_TASK REQUIREMENTS_
Below are records; from the line containing "How do I perform: Open" through the very last line, output each line exactly. No pictures.
══════
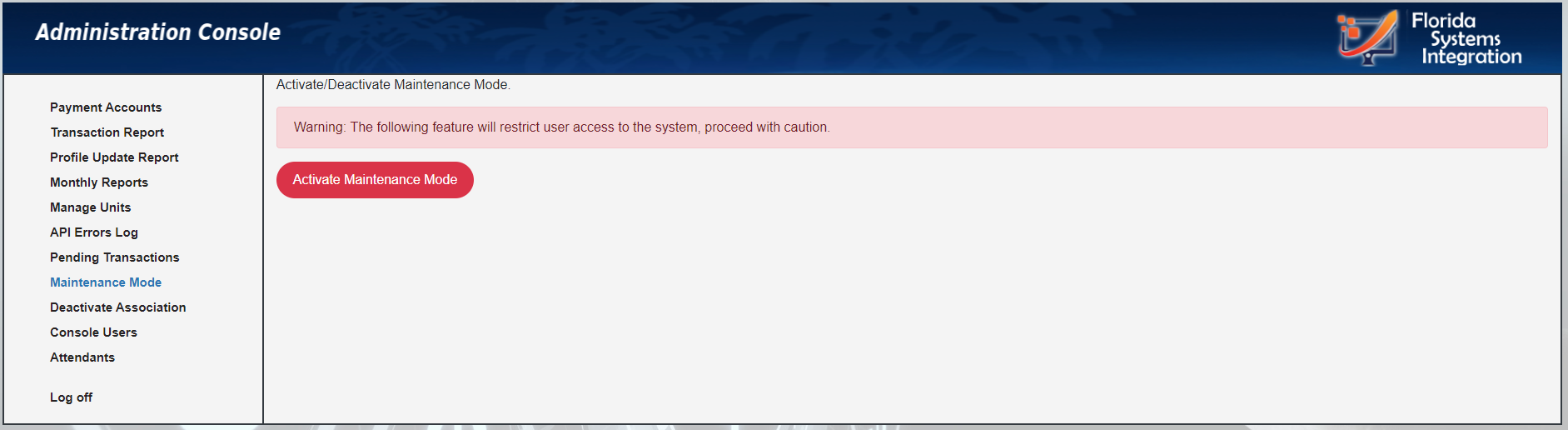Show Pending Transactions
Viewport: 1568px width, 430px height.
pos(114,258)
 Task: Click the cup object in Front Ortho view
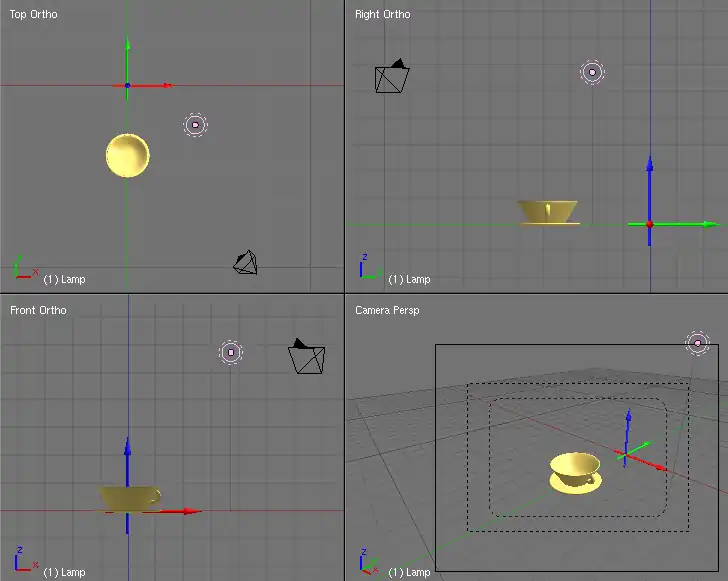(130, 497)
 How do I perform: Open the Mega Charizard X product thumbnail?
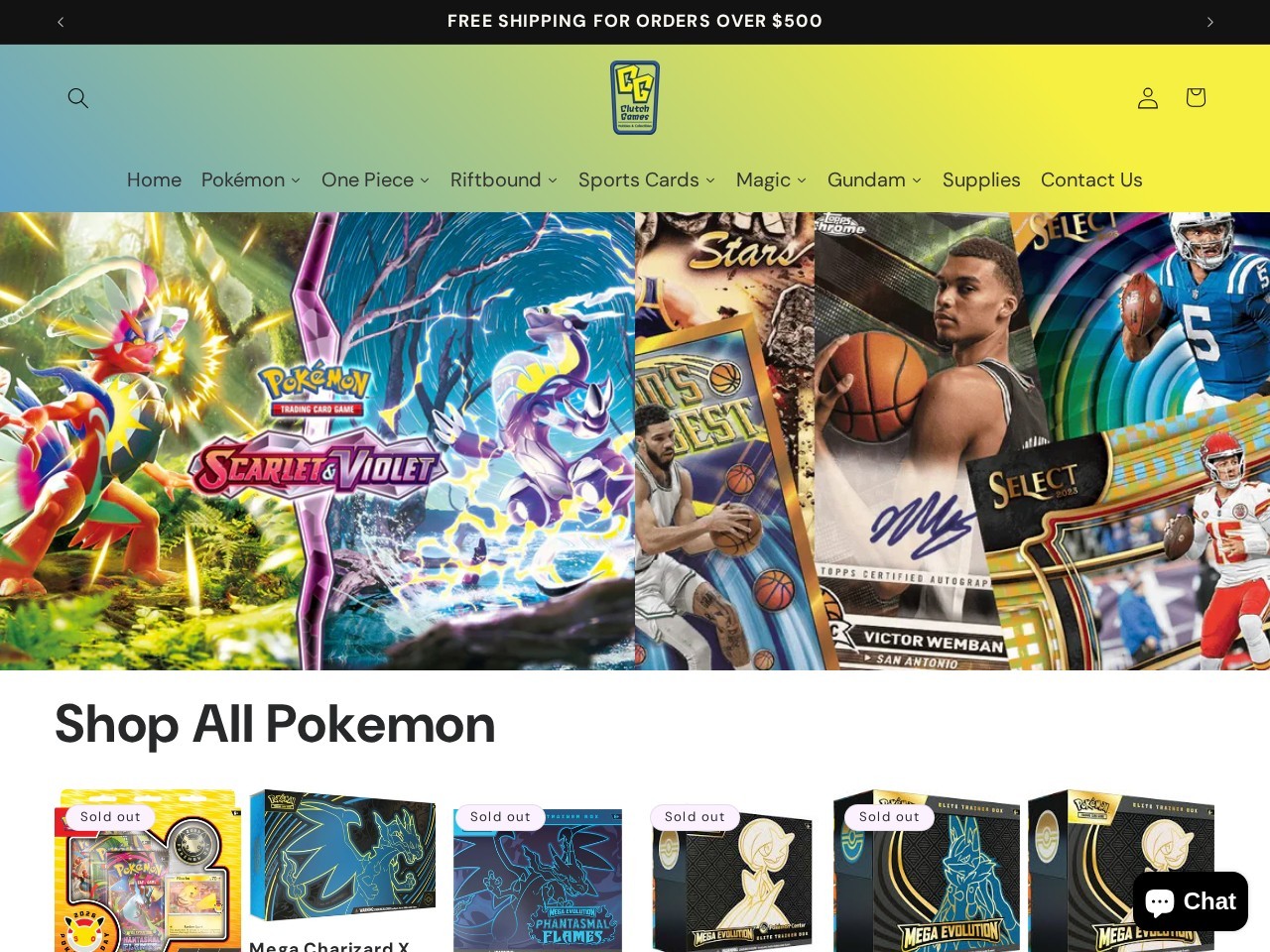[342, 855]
══════
_YOUR SOLUTION_
 How do I perform: Open the Mega Charizard X product thumbnail?
[342, 855]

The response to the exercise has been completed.